You finished setup and now you want proof. One test order does it, in about five minutes.
Pick a deliberately bad address
Use your own address with one believable mistake. Good candidates:
- Misspell the street type. “215 Clayton Stret” instead of “215 Clayton St”. Verification recognizes the street and offers the spelled-out fix.
- Use the neighboring ZIP. A real street with a ZIP that’s one digit off gets caught against carrier data, not just format checks.
- Drop your apartment or suite number. If you live in a multi-unit building, leaving the unit off triggers the “Add a unit number?” prompt.
Don’t invent a fully fictional address. A made-up street in a made-up town is undeliverable, which is also worth seeing, but it shows a review prompt with no suggestion. The interesting case is the fixable one.
Place the order
If your store runs Shopify Payments, you can flip on test mode and pay with a test card. Otherwise, place a cheap real order and refund it afterward. Either way the address handling is identical.
Worth saying plainly: a test order is a real order, so it uses one of your first 100 free orders, or costs $0.04 on the Pro plan. That’s the entire price of knowing the app works.
What you should see
On the thank-you page, right after payment, one card appears with the problem explained and the verified fix preselected:

Tap “Use this address” and the card confirms the order was updated. What your buyer sees covers every other state, including the lighter prompts for missing units and automatic formatting fixes.
If you test with a clean address instead, you’ll see nothing at all, by design: the card only renders when there’s something worth saying.
Check the result in your admin
Three places confirm the round trip:
- The order. Open it in Shopify admin: the shipping address shows the corrected version, and the order carries the
address-correctedtag (oraddress-unverifiedif you ignored the prompt). - The dashboard. “Addresses checked” counts your test, and “Errors caught” counts the catch.
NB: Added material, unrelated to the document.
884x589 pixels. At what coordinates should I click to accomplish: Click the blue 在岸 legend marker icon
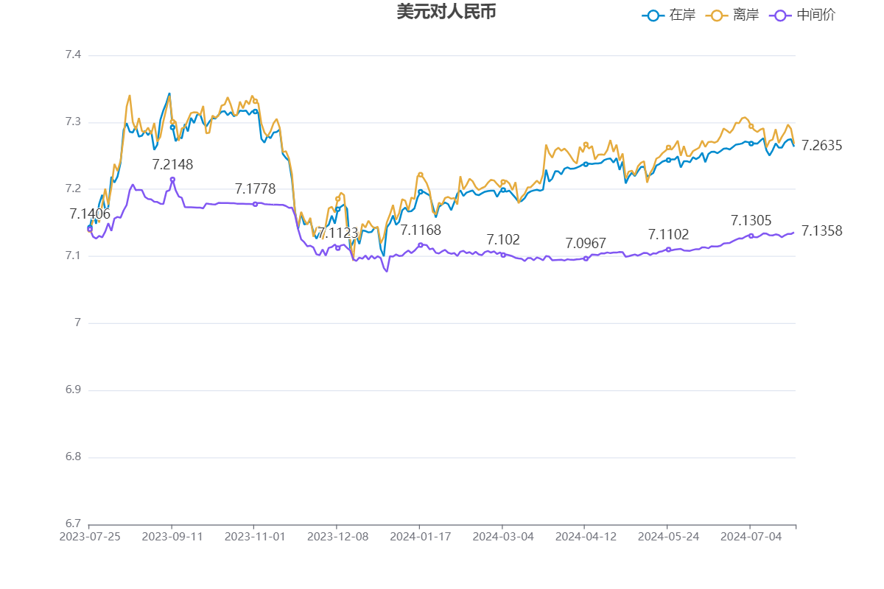[x=652, y=15]
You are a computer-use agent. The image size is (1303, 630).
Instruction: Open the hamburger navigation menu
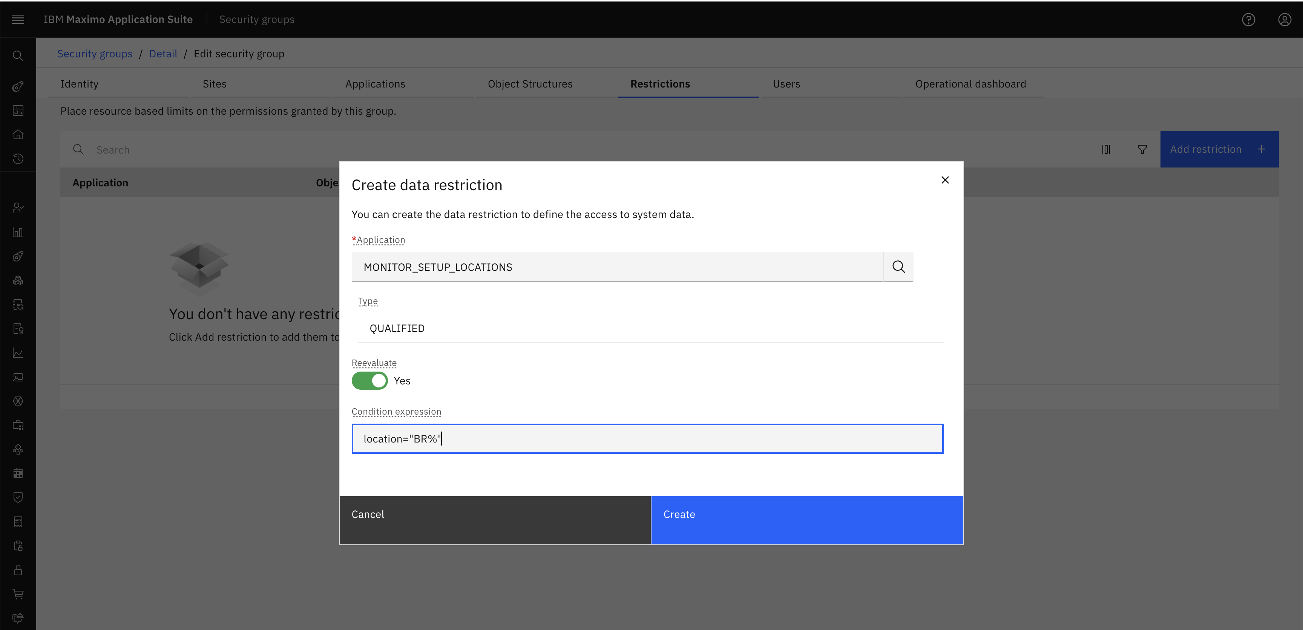(x=18, y=19)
- The setup guide. Step 2, “Add the block to your thank-you page”, ticks itself off after the first check.
Testing a checkout block
Warn rules never stop checkout, so the test above sails through payment on purpose. To see a hard block, set one rule to Block at checkout in Settings (PO Box is the classic), then start a checkout with PO Box 123 as the street. Checkout refuses the address with your message before any payment happens. Set the rule back when you’re done, and note that blocks won’t appear in your dashboard numbers: they’re invisible to analytics by design.